Posted on 08/16/2015 4:51:37 AM PDT by Kaslin

"The Safe Neighborhoods and Schools Act" isn't living up to its promise. Also known as Proposition 47, the California ballot initiative, which was approved in November 2014 with 60 percent of the vote, downgraded drug possession and many property crimes from a felony to a misdemeanor. Proponents argued that lesser punishment for low-level offenders would enhance public safety. San Francisco District Attorney George Gascon was the rare prosecutor who pushed for its approval. He told the San Francisco Chronicle, "What we have been doing hasn't worked, frankly."

Gascon spokesman Alex Bastian told me, "The voters indicated that possessing small amounts of narcotics" should not constitute a felony. Californians don't want three-year sentences for drug possession. I don't, either, but on the ground, the legal fix is not living up to its hype. Prop 47 has made it easier for drug offenders to avoid mandated treatment programs. The measure reduced penalties for the theft of goods worth less than $950. Habitual offenders know that, critics say, and they've changed their habits to avoid hard time. The measure's approval also prompted the state to free some 3,700 inmates.

In San Francisco, theft from cars is up 47 percent this year over the same period in 2014. Auto theft is up by 17 percent. Robberies are up 23 percent. And aggravated assaults are up 2 percent, according to San Francisco police spokesman Carlos Manfredi. Burglaries are down 5 percent.

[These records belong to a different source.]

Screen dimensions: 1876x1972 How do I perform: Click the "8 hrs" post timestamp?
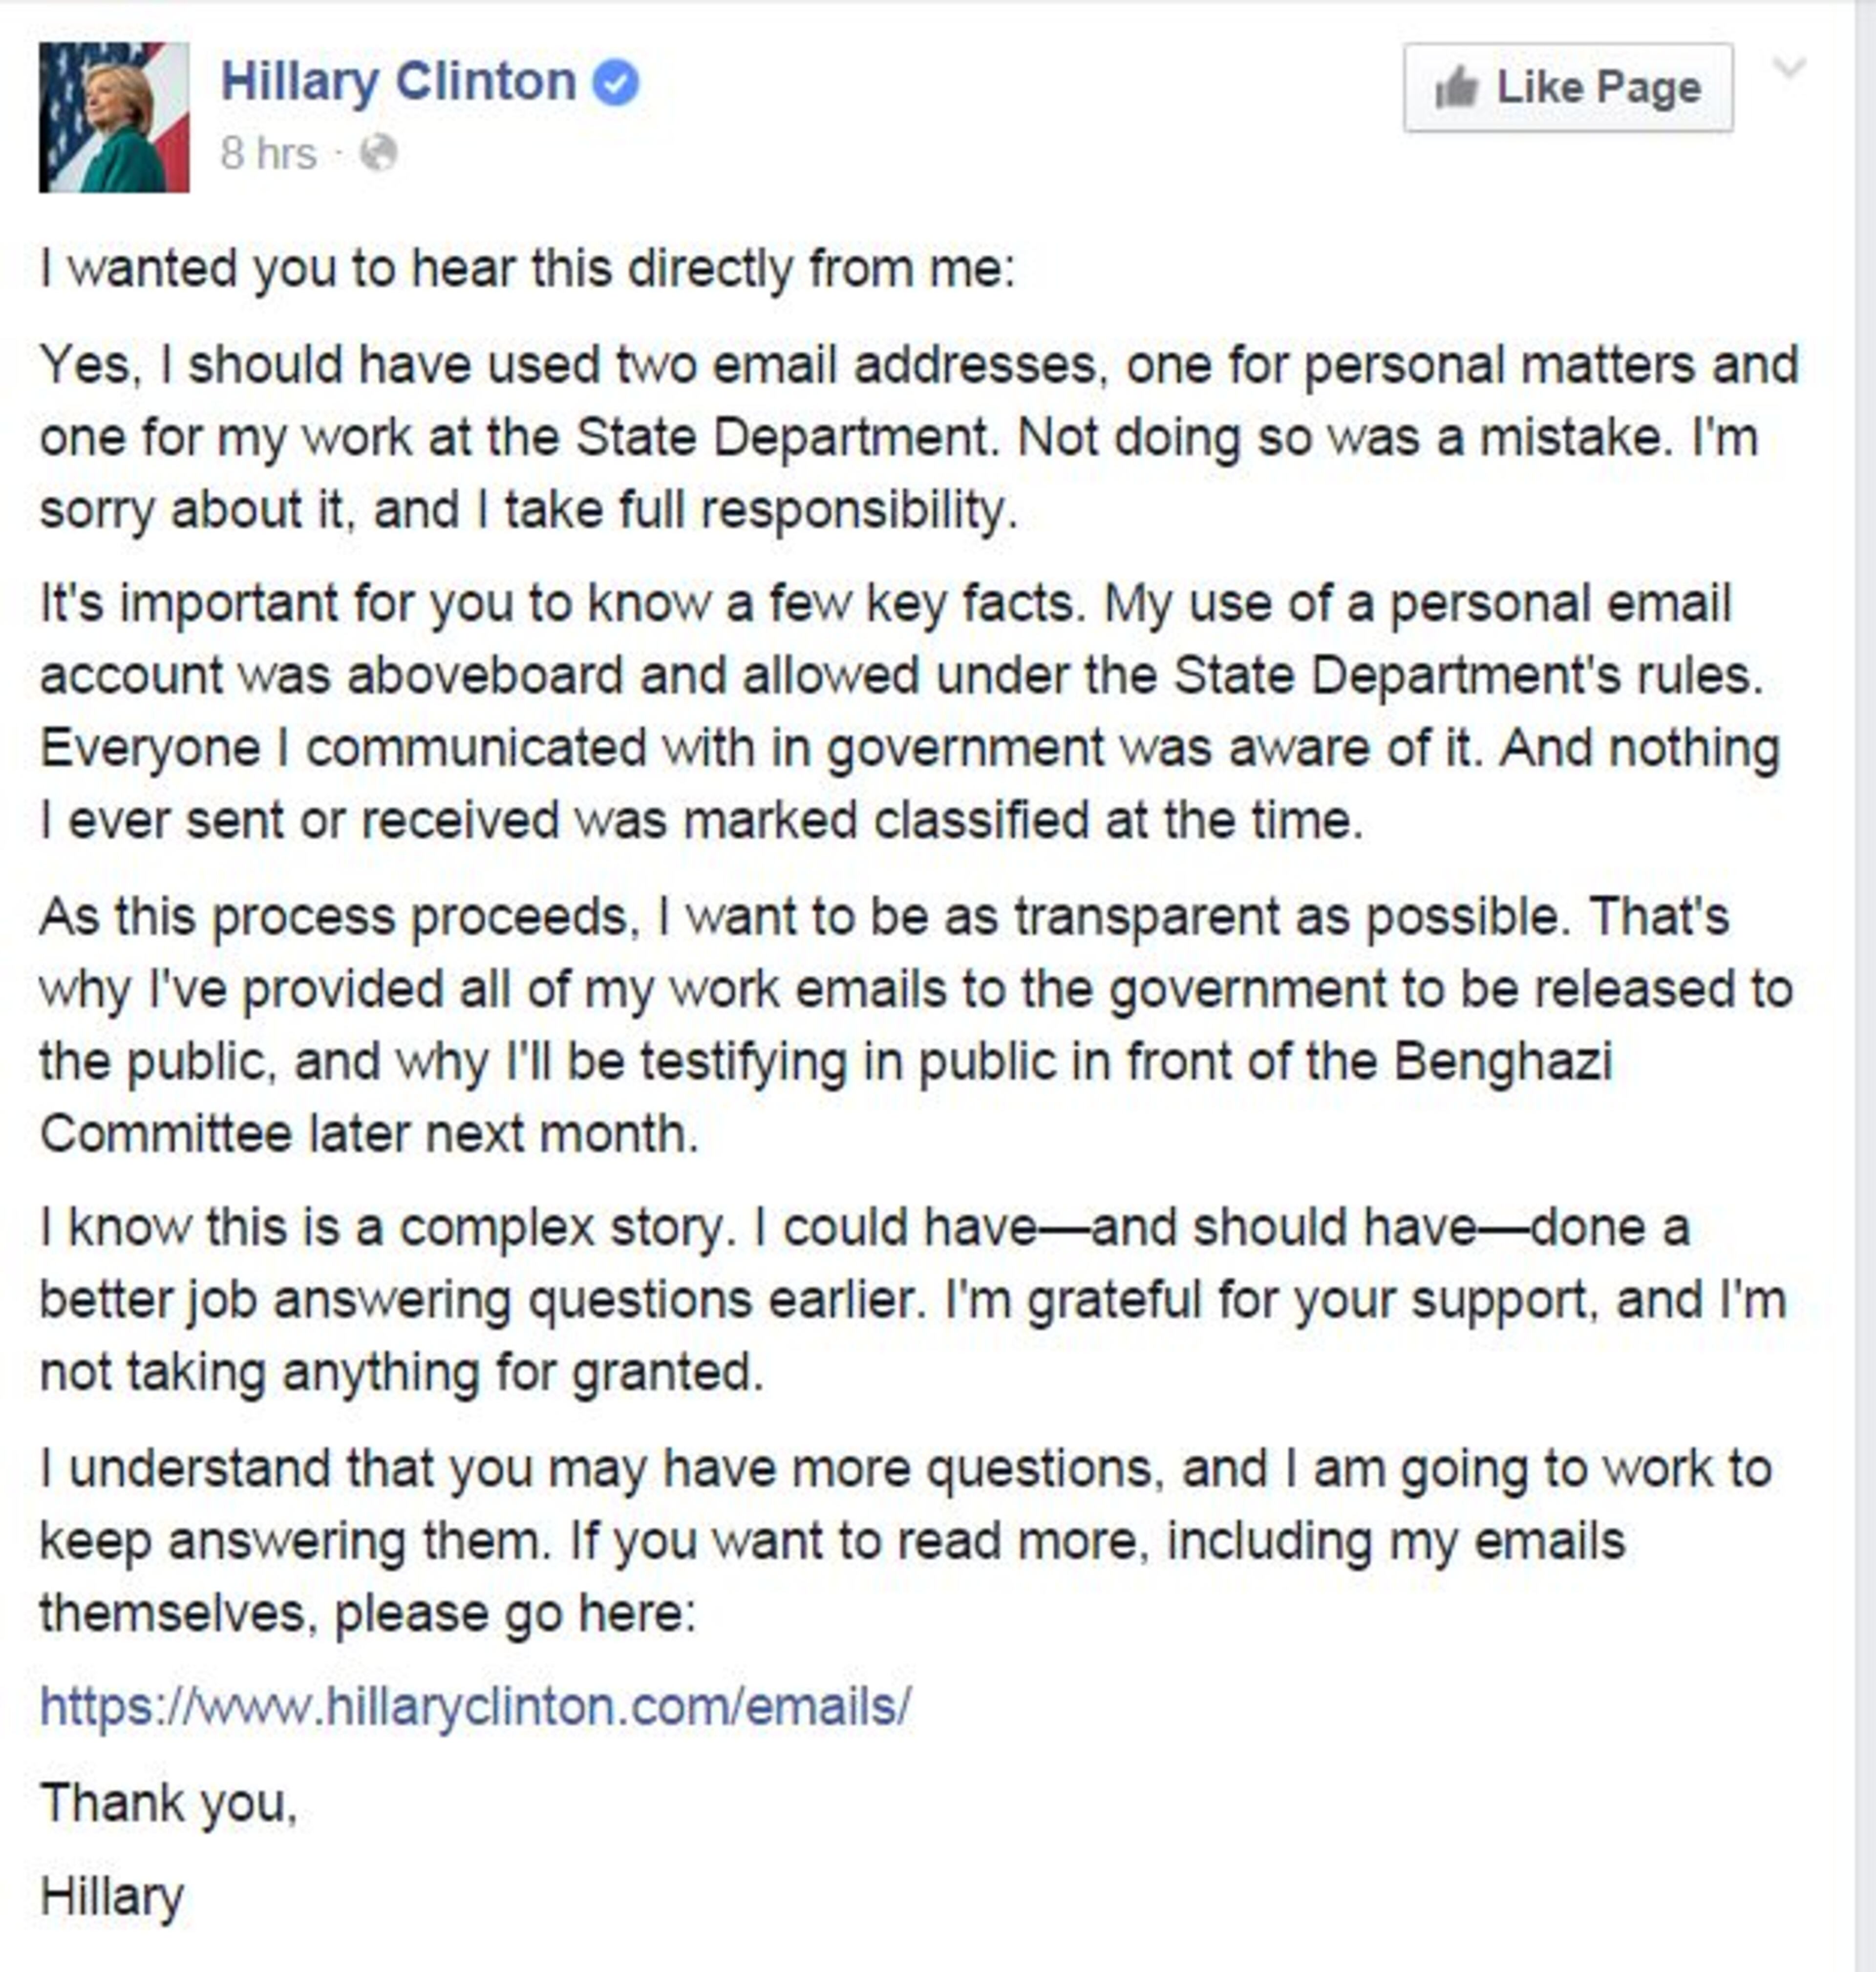(x=268, y=154)
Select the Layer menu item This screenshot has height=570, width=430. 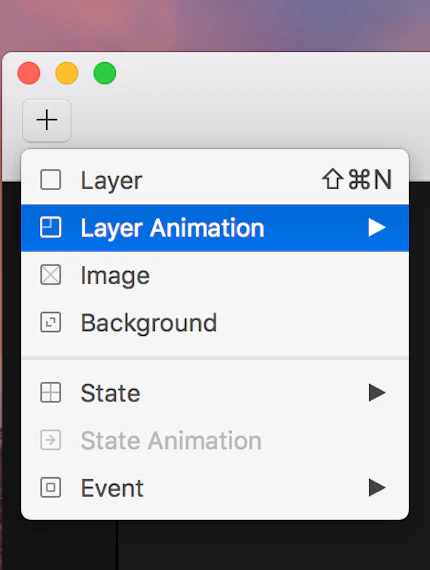coord(215,180)
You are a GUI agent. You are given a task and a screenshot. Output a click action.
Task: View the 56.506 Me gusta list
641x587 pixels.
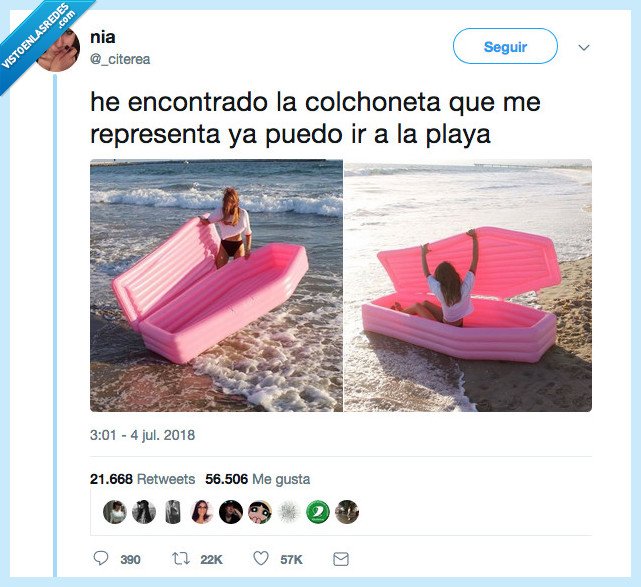click(258, 479)
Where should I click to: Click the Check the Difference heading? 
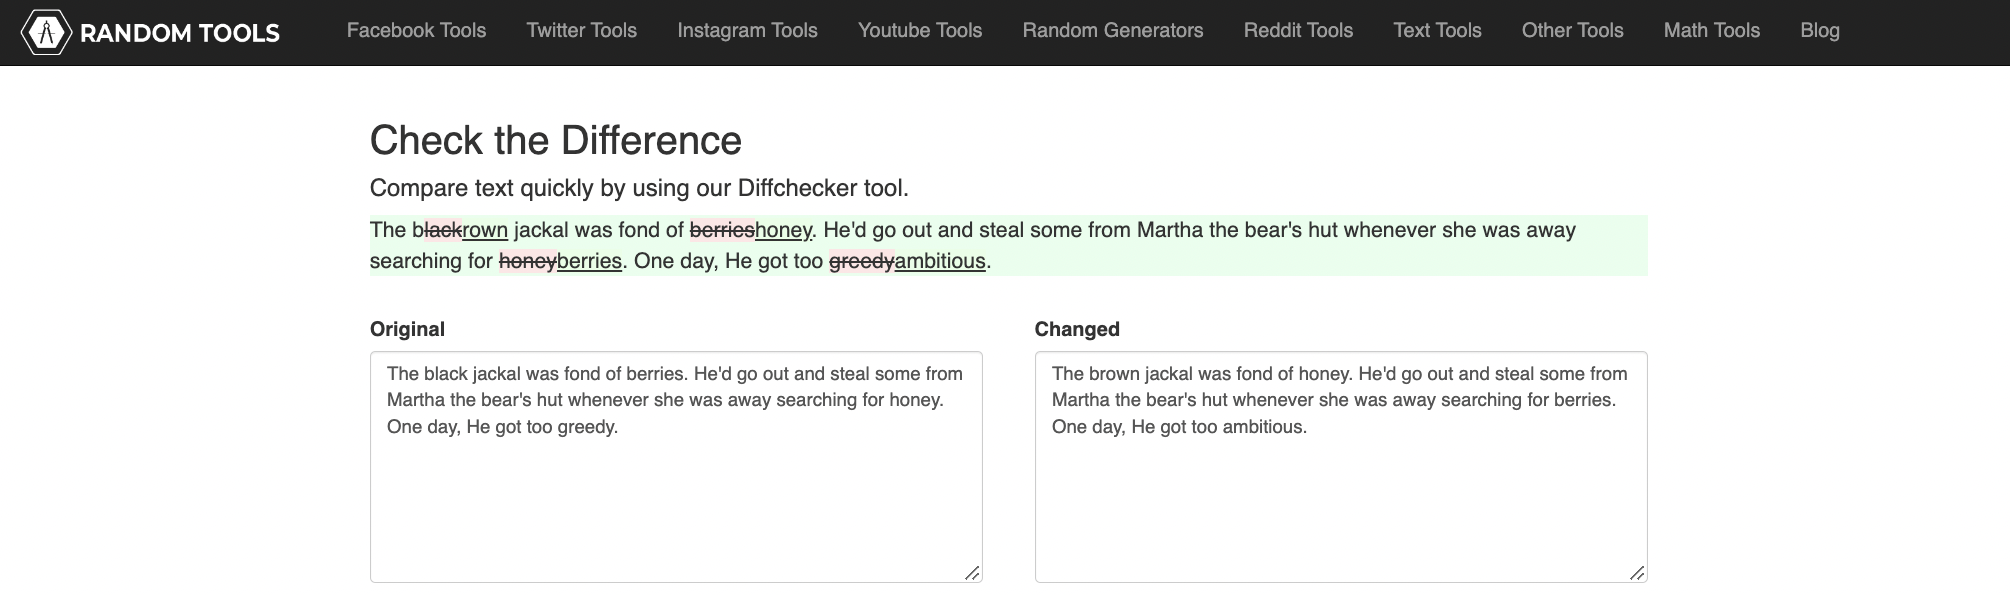(555, 140)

The City of Angels saw a 12.7 percent increase in overall crime this year, according to the Los Angeles Times; violent offenses rose 20.6 percent, while property crime rose by 11 percent. Mayor Eric Garcetti says Prop 47 may explain Los Angeles' change in course from crime reduction to crime increases.

"It used to be that if you were caught in the possession of methamphetamine, you would be arrested; you'd end up in drug court or in some other program, probably in custody receiving some type of treatment," Yolo County District Attorney Jeff Reisig told the Daily Democrat. "Well, now the officers on the street just give them a ticket. So they have been arrested for a crime. The case actually gets forwarded to my office. We charge them with a crime, but they never show up to court. They get arrested again and are given another ticket for methamphetamine. And so we've seen that."

Los Angeles County Sheriff Jim McDonnell says LA substance abuse treatment rolls are down 60 percent. Ventura County Sheriff Geoff Dean told the Ventura County Reporter that Prop 47 got drug offenders out of jail "but it also got them out of treatment." He also believes the measure will increase violent crime, as substance abusers commit more robberies and assaults.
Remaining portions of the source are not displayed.